--- start TEXT SHOWN ---

It might be expected that a liberal newspaper such as The Independent on Sunday would come to the defence of social workers. And we certainly believe that the lazy prejudice against an occupational group is grossly unfair.

But it should also be apparent that some social workers have fallen short of even basic competence, including those responsible for Baby P. From our interviews with necessarily anonymous social workers on page 12, it should be evident that these are confident, effective and compassionate professionals who can be trusted to do a good job.

Equally, however, it is evident that they have a low opinion of some of their colleagues. They speak feelingly of the difficulties of sacking useless people. That may be the real lesson of the death of Baby P: that effective child protection is about people rather than systems.

Of course, systems are important. It was recently reported that, if surgeons carrying out common operations followed strict protocols of best practice, based on the safety checks carried out by aircraft pilots, thousands of lives a year could be saved. Similarly, it is important to have bureaucratic systems in place to pick up the known signs of a child at risk and to prescribe a set of agreed responses.

But those protocols already exist. In review after review, after every avoidable death of a child, agencies are found to have failed to talk to each other and procedures are found not to have been followed. Recommendations are made that agencies should communicate and that procedures should be tightened; and then it happens again.

Lord Laming's report into the death of Victoria Climbie made the systems error in recommending a national child database, on the assumption that a comprehensive register of all children in the country would ensure that all agencies dealing with any individual child would be co-ordinated. Computer systems are often extreme examples of the dangers of over-reliance on systems generally. This is a little like the electronic organiser fallacy, by which disorganised people think that, if they put all their essential information on one gadget, they will be in control of life. The more likely outcome is that they will lose everything important at once.

Would it not make more sense, this time, to focus on the capabilities of the people required to operate the systems? Several accounts of the failings that allowed Baby P to be killed talk about the drive to achieve inappropriate targets and the pressure of paperwork. But these complaints could simply be evidence of weaknesses among both managers and front-line staff. Managers may be using tick-boxes because they cannot rely on their staff to react appropriately to each individual case.

It seems obvious that, if there is a systemic failure in social work it lies in the low calibre of too many of the people recruited by grateful managers to fill persistent vacancies, and the weakness of quality control in weeding them out once they have been enlisted. The first is hardly surprising, given the bloodsport of hunt-the-scapegoat periodically practised by parts of the press; the second is unfortunately common in the public sector.

But a serious attempt to raise the effectiveness of children's services should start with issues of leadership, rewards and perverse incentives. It should not be confined to social services departments: the NHS, the police and the courts place a similar reliance on the ethos of public service to make up for the deficiencies of management.

And it will cost money. Not impossible sums; but instead of expensive databases the money should be invested in people. It requires enough to be invested to remove the suspicion that social workers are discouraged from taking cases to court or seeking to place children in foster care on cost grounds.

Ed Balls, the Children's Secretary, promised yesterday to do "whatever it takes" to protect children from abuse. We will forgive him the hyperbolic cliché if he resists the temptation to promise foolproof systems designed to achieve the impossible ("never again"), and instead concentrates on paying social workers more and giving the good ones the support and recognition that they deserve for doing an invaluable and incredibly difficult job.

--- end TEXT SHOWN ---

TASKS TO CARRY OUT →
A - Retype the passage from the editorial on social work starting at "But it should" and ending at "a good job.".
B - Does the editorial on social work support each statement? (i) Lord Laming's report recommended a national child database. (ii) The interviews with social workers appear on page 14. (iii) The money should be invested in people rather than databases. Answer yes or no for each, quoting the words that decide it.

--- start COLLECTED DATA ---

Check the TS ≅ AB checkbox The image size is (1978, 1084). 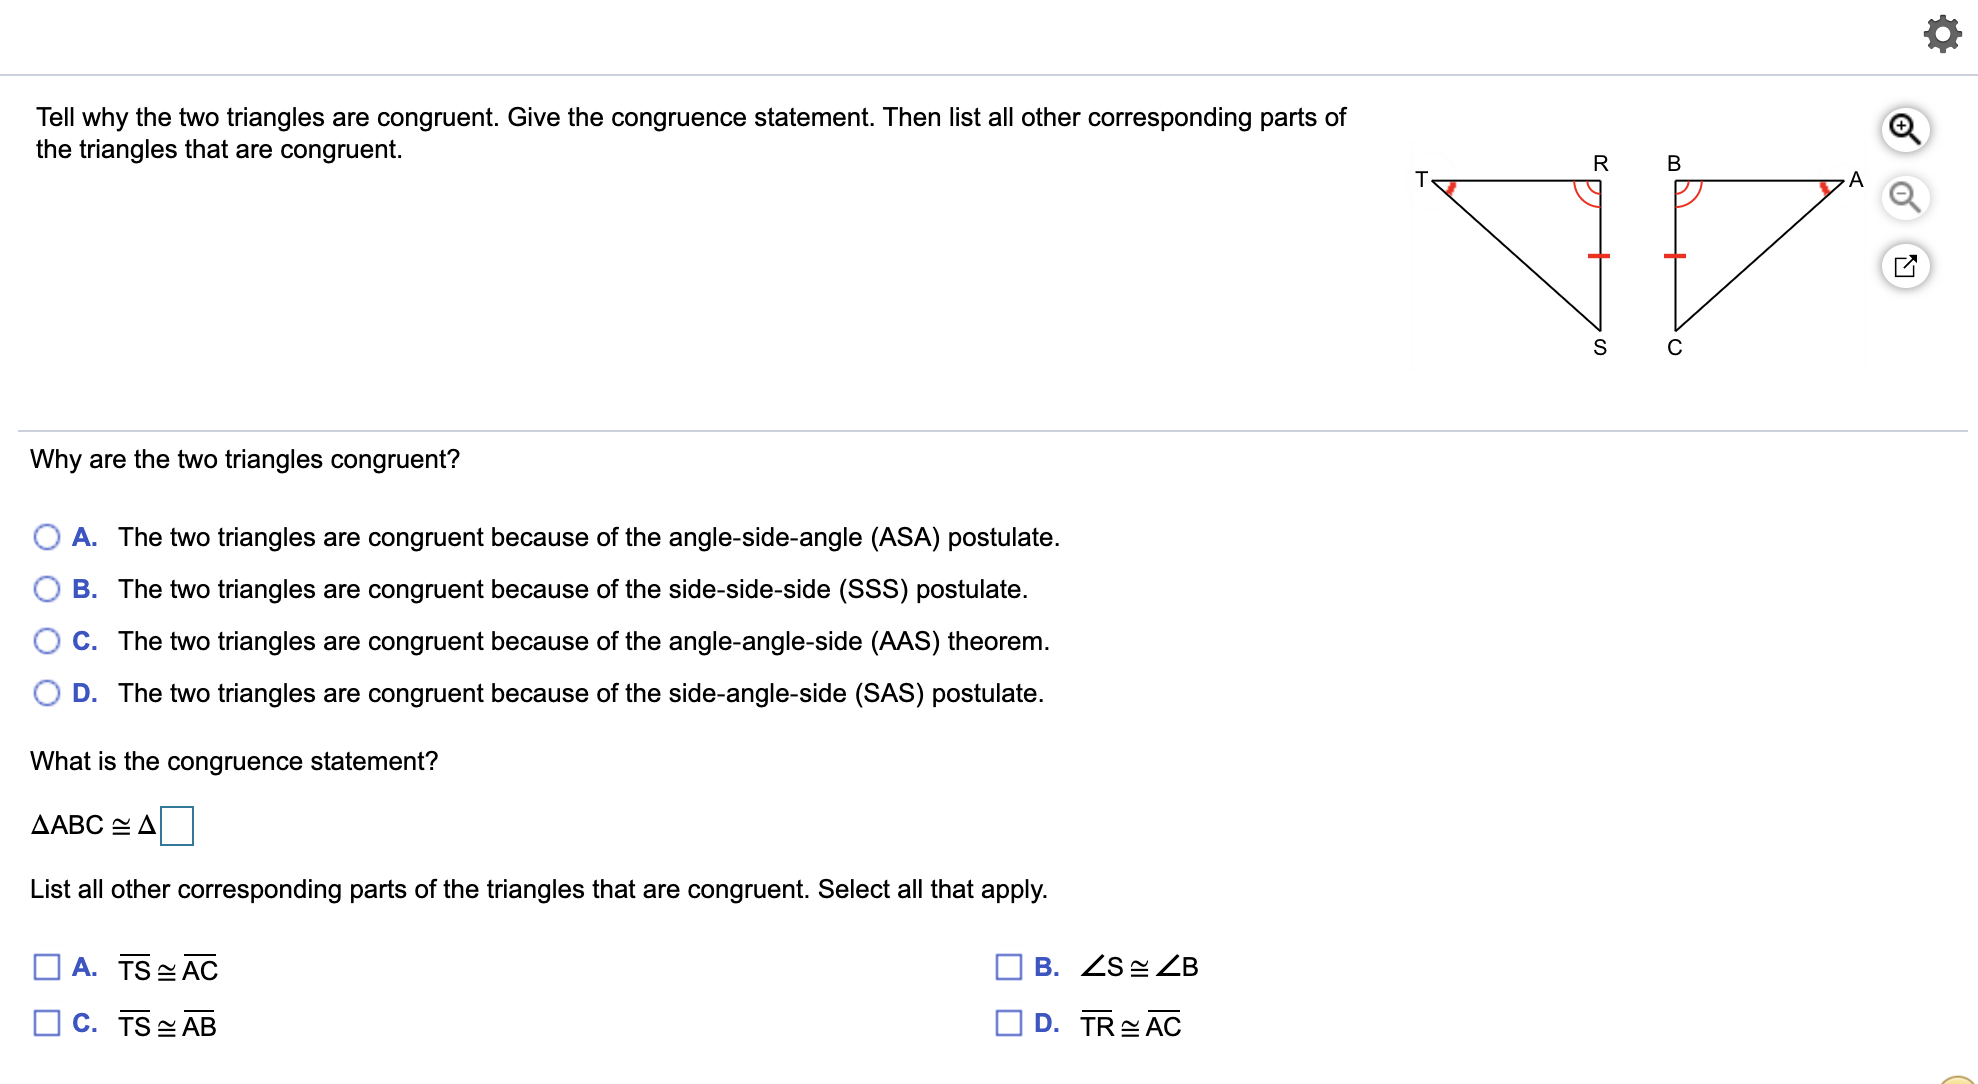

--- end COLLECTED DATA ---

ANSWERS →
A -
But it should also be apparent that some social workers have fallen short of even basic competence, including those responsible for Baby P. From our interviews with necessarily anonymous social workers on page 12, it should be evident that these are confident, effective and compassionate professionals who can be trusted to do a good job.

B -
(i) Yes: "made the systems error in recommending a national child database"
(ii) No: "From our interviews with necessarily anonymous social workers on page 12"
(iii) Yes: "instead of expensive databases the money should be invested in people"